_ACTIVITY_
Below are entries; output exactly the lines from the one with "This screenshot has width=1389, height=868." to the one with "You are a computer-use agent. Screen dimensions: 702x1511", both included, and nothing else.

_AVAILABLE DATA_
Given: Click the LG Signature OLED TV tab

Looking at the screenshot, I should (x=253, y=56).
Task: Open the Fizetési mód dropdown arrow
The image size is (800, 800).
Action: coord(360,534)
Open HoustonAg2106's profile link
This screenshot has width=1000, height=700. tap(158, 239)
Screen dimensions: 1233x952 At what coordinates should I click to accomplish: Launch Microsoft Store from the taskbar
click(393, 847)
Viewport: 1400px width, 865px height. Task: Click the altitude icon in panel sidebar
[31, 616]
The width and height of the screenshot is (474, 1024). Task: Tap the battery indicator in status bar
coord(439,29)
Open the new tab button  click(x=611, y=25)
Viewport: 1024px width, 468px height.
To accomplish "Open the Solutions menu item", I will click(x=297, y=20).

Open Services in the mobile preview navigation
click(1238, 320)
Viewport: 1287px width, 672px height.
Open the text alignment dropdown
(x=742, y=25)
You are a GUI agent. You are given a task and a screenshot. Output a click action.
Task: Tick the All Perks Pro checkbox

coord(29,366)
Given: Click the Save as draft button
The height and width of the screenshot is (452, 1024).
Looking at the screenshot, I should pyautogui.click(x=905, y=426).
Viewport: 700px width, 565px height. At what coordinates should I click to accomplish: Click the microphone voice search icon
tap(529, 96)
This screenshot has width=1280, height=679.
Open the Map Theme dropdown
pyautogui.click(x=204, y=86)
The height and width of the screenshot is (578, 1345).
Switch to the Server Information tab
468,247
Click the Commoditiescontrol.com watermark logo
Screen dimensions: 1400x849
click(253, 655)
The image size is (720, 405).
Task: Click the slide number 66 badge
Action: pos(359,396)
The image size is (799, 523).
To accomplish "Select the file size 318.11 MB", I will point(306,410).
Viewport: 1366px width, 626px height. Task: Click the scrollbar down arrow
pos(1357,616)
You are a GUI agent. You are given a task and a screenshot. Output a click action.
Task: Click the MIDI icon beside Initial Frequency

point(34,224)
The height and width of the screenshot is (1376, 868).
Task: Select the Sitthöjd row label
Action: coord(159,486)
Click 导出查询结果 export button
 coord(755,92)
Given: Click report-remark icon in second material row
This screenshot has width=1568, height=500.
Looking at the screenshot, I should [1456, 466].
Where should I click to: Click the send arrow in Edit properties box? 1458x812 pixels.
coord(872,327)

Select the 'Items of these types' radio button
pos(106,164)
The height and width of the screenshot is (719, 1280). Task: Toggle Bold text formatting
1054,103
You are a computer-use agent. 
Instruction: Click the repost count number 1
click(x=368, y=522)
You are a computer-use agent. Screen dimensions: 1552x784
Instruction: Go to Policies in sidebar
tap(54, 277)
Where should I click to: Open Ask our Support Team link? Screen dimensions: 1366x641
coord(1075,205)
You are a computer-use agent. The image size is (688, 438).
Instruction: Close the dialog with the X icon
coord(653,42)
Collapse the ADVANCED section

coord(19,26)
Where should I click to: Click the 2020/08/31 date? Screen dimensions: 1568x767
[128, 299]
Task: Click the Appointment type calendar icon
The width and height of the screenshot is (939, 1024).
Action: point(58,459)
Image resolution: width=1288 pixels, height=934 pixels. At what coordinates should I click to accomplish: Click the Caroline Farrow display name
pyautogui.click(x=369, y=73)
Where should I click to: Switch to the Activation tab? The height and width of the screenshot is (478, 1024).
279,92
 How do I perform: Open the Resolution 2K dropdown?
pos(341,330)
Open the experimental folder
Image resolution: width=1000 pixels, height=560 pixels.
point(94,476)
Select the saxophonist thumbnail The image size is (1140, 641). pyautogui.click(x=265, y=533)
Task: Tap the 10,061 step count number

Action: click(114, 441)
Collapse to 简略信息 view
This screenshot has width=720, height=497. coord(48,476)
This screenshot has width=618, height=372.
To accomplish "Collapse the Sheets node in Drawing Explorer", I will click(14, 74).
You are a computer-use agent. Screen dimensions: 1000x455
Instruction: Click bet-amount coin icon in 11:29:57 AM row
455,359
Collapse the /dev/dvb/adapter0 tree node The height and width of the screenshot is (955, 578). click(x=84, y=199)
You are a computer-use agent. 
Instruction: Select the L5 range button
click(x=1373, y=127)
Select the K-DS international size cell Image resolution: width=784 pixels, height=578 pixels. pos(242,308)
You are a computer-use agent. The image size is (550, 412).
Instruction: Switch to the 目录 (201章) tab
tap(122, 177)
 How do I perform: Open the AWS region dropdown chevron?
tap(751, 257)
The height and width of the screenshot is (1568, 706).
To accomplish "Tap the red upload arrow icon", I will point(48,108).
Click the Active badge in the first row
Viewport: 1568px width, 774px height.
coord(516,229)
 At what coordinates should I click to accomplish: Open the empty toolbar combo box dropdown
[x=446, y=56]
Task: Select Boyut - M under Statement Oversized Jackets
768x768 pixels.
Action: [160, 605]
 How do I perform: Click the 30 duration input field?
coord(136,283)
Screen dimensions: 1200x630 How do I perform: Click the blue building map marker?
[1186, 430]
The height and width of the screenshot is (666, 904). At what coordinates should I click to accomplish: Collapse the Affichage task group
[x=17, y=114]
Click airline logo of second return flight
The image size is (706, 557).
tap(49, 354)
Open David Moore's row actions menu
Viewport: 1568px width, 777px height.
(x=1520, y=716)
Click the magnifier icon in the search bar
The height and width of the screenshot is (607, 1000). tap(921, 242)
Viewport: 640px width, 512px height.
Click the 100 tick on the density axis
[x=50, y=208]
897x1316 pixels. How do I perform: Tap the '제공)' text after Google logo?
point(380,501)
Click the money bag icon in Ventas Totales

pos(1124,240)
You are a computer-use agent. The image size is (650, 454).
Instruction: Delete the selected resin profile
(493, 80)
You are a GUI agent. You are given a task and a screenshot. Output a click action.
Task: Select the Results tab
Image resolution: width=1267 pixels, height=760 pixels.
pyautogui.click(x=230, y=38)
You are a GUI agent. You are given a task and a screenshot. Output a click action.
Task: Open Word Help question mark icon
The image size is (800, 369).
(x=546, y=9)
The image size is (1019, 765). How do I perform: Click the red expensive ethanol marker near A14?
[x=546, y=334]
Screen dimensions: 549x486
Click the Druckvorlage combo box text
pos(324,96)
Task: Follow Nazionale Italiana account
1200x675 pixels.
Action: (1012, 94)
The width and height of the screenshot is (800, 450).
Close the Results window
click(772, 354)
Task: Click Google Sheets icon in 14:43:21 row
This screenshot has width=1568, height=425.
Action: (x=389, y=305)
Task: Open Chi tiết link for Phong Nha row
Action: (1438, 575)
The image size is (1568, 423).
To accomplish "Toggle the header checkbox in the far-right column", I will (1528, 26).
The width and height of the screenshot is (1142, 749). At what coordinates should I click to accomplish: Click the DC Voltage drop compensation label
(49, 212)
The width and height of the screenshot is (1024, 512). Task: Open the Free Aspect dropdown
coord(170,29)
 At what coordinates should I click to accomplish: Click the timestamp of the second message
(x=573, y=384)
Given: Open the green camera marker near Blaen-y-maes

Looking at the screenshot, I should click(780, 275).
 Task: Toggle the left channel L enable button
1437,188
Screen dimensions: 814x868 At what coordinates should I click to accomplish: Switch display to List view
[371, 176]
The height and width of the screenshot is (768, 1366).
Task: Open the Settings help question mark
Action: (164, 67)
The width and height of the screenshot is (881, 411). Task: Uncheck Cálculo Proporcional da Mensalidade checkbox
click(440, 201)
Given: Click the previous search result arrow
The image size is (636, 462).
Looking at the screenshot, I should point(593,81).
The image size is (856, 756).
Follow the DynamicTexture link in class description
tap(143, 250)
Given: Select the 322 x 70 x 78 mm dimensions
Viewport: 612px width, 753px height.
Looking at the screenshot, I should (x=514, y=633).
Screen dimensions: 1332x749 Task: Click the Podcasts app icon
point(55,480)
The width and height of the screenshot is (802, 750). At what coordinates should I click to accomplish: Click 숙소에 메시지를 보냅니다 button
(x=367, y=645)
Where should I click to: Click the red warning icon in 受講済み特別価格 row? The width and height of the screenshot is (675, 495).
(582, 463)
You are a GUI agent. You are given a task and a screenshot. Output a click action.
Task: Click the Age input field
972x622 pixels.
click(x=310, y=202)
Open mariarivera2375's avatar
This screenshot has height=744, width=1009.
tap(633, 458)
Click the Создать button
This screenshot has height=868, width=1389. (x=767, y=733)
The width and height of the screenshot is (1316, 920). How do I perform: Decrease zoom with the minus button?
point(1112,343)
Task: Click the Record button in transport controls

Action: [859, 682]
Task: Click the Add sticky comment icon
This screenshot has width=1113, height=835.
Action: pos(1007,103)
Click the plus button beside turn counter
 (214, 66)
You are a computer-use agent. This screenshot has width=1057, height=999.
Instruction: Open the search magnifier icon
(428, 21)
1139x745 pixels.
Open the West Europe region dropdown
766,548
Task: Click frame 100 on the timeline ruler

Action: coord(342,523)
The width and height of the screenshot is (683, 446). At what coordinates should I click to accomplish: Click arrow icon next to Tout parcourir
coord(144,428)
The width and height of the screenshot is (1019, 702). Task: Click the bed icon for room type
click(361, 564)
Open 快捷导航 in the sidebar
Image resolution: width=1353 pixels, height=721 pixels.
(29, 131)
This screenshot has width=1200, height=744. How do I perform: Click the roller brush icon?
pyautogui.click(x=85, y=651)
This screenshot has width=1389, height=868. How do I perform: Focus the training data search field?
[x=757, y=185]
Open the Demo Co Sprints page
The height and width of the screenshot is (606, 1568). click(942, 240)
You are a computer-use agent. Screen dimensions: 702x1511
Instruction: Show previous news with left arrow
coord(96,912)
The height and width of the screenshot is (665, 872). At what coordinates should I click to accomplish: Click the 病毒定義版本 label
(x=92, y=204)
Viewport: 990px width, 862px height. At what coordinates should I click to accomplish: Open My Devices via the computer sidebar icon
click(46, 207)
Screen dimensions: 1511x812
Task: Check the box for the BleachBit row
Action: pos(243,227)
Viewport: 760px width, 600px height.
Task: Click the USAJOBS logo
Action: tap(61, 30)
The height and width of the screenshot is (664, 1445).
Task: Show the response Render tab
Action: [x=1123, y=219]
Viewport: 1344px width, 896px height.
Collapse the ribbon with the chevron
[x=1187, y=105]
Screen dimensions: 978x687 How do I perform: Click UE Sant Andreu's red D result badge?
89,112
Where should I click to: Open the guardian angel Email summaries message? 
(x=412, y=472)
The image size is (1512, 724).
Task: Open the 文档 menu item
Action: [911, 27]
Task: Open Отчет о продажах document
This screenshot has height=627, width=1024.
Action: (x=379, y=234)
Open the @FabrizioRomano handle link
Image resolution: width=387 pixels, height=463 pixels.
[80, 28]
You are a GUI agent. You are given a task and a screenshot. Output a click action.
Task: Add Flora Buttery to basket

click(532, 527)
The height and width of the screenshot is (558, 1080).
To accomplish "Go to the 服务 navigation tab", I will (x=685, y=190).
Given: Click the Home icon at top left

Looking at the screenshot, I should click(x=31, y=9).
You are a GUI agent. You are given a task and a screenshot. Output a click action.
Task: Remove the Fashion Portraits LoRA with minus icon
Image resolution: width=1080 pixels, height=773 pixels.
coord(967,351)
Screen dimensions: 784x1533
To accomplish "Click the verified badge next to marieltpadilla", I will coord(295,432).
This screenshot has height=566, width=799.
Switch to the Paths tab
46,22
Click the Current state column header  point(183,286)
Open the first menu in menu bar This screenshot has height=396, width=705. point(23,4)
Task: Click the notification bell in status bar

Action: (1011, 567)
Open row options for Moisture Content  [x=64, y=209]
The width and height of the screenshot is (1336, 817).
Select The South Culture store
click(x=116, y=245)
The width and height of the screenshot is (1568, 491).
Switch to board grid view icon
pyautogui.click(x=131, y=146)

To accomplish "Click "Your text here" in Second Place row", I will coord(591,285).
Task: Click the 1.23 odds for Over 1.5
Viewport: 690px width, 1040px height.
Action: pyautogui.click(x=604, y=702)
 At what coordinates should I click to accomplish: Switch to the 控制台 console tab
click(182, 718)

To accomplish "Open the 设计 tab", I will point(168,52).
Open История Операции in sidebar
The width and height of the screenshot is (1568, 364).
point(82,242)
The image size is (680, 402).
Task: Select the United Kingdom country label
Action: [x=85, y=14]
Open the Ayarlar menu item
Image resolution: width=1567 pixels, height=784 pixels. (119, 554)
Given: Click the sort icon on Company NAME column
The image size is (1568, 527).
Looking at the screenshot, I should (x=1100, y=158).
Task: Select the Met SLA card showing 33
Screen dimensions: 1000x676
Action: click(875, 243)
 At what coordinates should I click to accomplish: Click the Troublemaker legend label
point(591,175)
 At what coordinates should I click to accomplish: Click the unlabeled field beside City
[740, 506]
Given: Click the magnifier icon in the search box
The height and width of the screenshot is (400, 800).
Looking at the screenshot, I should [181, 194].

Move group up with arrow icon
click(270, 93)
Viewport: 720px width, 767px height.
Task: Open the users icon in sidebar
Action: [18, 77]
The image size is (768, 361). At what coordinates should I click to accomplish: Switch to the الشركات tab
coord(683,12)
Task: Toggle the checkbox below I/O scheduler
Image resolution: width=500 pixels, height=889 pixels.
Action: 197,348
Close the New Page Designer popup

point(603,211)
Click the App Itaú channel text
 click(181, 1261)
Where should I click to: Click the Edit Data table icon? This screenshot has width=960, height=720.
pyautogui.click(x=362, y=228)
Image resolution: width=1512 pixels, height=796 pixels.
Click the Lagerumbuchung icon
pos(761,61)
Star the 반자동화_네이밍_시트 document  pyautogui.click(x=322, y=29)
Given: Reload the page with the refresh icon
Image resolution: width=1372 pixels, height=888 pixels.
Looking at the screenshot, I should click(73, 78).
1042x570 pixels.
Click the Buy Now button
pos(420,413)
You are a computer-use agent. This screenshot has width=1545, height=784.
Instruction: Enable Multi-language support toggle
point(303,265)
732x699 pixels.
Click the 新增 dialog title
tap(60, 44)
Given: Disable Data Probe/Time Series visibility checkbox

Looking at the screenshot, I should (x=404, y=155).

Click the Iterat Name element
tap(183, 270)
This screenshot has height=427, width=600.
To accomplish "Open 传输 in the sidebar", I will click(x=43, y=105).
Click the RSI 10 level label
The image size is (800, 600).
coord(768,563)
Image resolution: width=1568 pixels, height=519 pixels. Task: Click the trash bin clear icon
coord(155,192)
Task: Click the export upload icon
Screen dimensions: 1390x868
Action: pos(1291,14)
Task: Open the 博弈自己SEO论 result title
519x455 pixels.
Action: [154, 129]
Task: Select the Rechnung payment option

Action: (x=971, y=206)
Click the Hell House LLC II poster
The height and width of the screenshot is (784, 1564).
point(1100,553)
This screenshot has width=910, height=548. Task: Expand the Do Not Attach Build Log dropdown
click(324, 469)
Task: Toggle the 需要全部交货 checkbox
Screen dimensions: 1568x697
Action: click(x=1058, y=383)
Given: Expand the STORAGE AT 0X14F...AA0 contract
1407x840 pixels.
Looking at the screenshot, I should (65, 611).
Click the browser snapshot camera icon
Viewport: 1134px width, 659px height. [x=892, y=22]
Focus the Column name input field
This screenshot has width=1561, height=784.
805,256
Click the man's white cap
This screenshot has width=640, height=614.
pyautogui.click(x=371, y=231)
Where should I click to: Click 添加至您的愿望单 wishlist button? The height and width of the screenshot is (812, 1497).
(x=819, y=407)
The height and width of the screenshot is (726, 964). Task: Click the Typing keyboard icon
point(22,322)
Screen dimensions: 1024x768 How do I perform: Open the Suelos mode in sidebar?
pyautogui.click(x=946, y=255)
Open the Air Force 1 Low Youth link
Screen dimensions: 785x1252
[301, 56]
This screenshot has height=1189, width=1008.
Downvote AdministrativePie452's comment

_WORKED SOLUTION_
This screenshot has width=1389, height=868. How do I perform: Focus the training data search field?
[x=757, y=185]
Open the Demo Co Sprints page
The height and width of the screenshot is (606, 1568). click(942, 240)
You are a computer-use agent. Screen dimensions: 702x1511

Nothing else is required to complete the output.